■ **ZADANIA**
1 - Skopiuj dosłownie fragment wątku o samotnej wyprawie rowerowej od słów „A wracając jeszcze” aż do słów „z trasy itp.” włącznie.
2 - Kontynuuj wątek o samotnej wyprawie rowerowej, zaczynając tuż po jego ostatnim widocznym zdaniu.

■ **PODANY FRAGMENT**
Autor Wątek: Samotna wyprawa - zakupy, zabezpieczenie roweru i inne rozterki  (Przeczytany 16979 razy)

Offline Mężczyzna ppiotr

  • Wiadomości: 535
  • Miasto: Warszawa
  • Na forum od: 03.10.2012
Odp: Samotna wyprawa
« 21 Cze 2013, 12:29 »
Pisząc niskokosztowych miałem na myśli spanie na dziko.

A wracając jeszcze do głównego nurtu - wszystko zależy od tego jaki człowiek ma charakter. Mnie samotne wycieczki bardzo wyciszają - wszyscy znajomi mi potem mówią że jakiś małomówny się zrobiłem. Ma się czas na przemyślenie różnych spraw - nie mam tu na myśli jakieś głębokiej "autopsychoanalizy", ale przyznaję, że najlepsze pomysły "inżynierskie" miałem właśnie na samotnych wyprawach albo śpiąc pod namiotem :)

Do minusów - wieczorem/rano jest więcej roboty - namiot trzeba ogarnąć, pilnować gotowania, jakieś zapiski z trasy itp.

Offline Mężczyzna Student

  • Wiadomości: 80
  • Miasto:
  • Na forum od: 16.03.2013
Odp: Samotna wyprawa
« 21 Cze 2013, 19:34 »
To dobrze bo to moja pierwsza wyprawa i ostatnio sporo mysle przed wyjazdem

Offline Mężczyzna furman

  • Wiadomości: 2257
  • Miasto: Kraków
  • Na forum od: 02.09.2010
    • http://www.szybkitowar.pl
Odp: Samotna wyprawa
« 21 Cze 2013, 19:50 »

Wiersze wyszukiwania elementów:
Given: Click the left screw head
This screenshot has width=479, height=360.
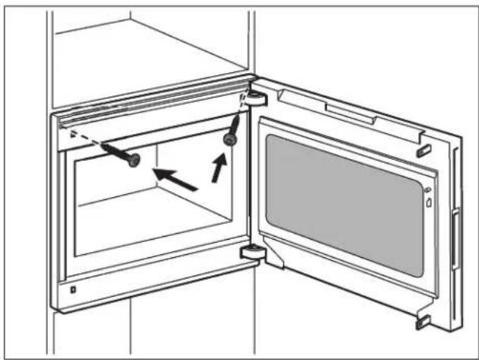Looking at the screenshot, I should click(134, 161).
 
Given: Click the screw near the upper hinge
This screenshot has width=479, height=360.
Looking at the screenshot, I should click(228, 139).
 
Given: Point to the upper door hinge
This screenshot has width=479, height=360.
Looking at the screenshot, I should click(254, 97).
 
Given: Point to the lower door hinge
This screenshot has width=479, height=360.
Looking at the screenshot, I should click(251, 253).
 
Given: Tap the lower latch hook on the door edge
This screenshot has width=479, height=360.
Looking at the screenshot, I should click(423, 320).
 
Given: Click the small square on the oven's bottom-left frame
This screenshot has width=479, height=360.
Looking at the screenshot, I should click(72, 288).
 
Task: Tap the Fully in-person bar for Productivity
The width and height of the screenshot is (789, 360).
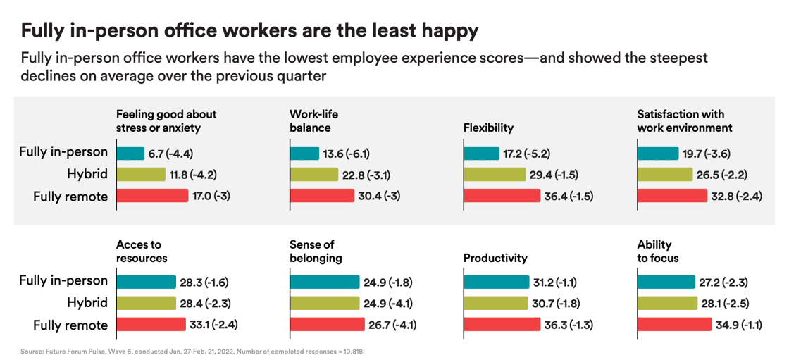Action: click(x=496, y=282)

* * *

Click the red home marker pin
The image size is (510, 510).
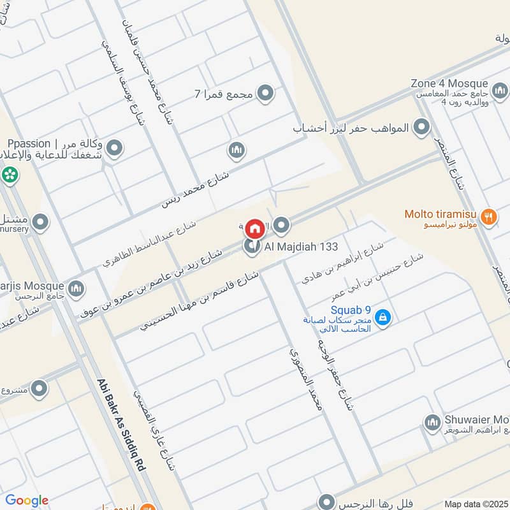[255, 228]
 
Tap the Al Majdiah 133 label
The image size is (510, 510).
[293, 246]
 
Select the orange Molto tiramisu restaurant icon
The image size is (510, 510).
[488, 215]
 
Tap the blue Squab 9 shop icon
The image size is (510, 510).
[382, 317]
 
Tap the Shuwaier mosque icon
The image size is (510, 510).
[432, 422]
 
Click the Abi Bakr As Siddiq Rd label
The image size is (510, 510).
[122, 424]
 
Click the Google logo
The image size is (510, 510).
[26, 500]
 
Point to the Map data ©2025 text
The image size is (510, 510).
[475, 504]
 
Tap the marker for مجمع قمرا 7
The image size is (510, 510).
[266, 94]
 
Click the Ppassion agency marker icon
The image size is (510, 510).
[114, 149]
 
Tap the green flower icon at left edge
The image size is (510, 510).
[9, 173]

■ **ODPOWIEDZI DO ZADAŃ**
1 -
A wracając jeszcze do głównego nurtu - wszystko zależy od tego jaki człowiek ma charakter. Mnie samotne wycieczki bardzo wyciszają - wszyscy znajomi mi potem mówią że jakiś małomówny się zrobiłem. Ma się czas na przemyślenie różnych spraw - nie mam tu na myśli jakieś głębokiej "autopsychoanalizy", ale przyznaję, że najlepsze pomysły "inżynierskie" miałem właśnie na samotnych wyprawach albo śpiąc pod namiotem :)

Do minusów - wieczorem/rano jest więcej roboty - namiot trzeba ogarnąć, pilnować gotowania, jakieś zapiski z trasy itp.

2 -
Właśnie niedawno wróciłem z samotnego wyjazdu. Jechaliśmy we dwóch ale już pierwszego dnia zostałem sam. To pierwszy taki samotny wyjazd i muszę powiedzieć, że bardzo mi się spodobało. W zasadzie żałowałem jedynie tego, że sam muszę sobie zdjęcia robić :) Poza tym wypas..jadę gdzie chcę, jadę ile chcę, zatrzymuję się kiedy mi pasuje, odpoczywam gdzie chcę i ile chcę, zakupy robię wtedy kiedy chcę, śpię gdzie chcę. Więcej plusów niż minusów.
Rowery i kobiety to moje podniety
Podjazdy i dziewczyny to moje dyscypliny

Offline Mężczyzna Student

  • Wiadomości: 80
  • Miasto:
  • Na forum od: 16.03.2013
Odp: Samotna wyprawa
« 21 Cze 2013, 20:40 »
co to za wyjazd był?

Offline Mężczyzna furman

  • Wiadomości: 2257
  • Miasto: Kraków
  • Na forum od: 02.09.2010
    • http://www.szybkitowar.pl
Rowery i kobiety to moje podniety
Podjazdy i dziewczyny to moje dyscypliny

Offline Mężczyzna Student

  • Wiadomości: 80
  • Miasto:
  • Na forum od: 16.03.2013
Odp: Samotna wyprawa
« 21 Cze 2013, 23:06 »
Furman zdjęcia super,

Offline Mężczyzna ppiotr

  • Wiadomości: 535
  • Miasto: Warszawa
  • Na forum od: 03.10.2012
Odp: Samotna wyprawa
« 22 Cze 2013, 08:38 »
O właśnie - Furman przypomniał mi jeszcze o zdjęciach. Prawie już odwykłem od robienia ich sobie ;-) Wożę mały statyw, ale jakoś nie chce mi się go używać.

Offline Mężczyzna memorek

  • Wiadomości: 2682
  • Miasto: Szczecin
  • Na forum od: 12.05.2007
Odp: Samotna wyprawa
« 22 Cze 2013, 08:58 »
Samotna wyprawa, przy wszystkich ograniczeniach, daje totalną wolność. I to jest to, co najbardziej lubię w rowerze. Gdzie chcę, kiedy chcę, jak chcę...

Marek

Offline Mężczyzna Student

  • Wiadomości: 80
  • Miasto:
  • Na forum od: 16.03.2013
Odp: Samotna wyprawa
« 23 Cze 2013, 14:39 »
1. Jak to jest kąpiecie się w rzekach, jeziorach po drodze?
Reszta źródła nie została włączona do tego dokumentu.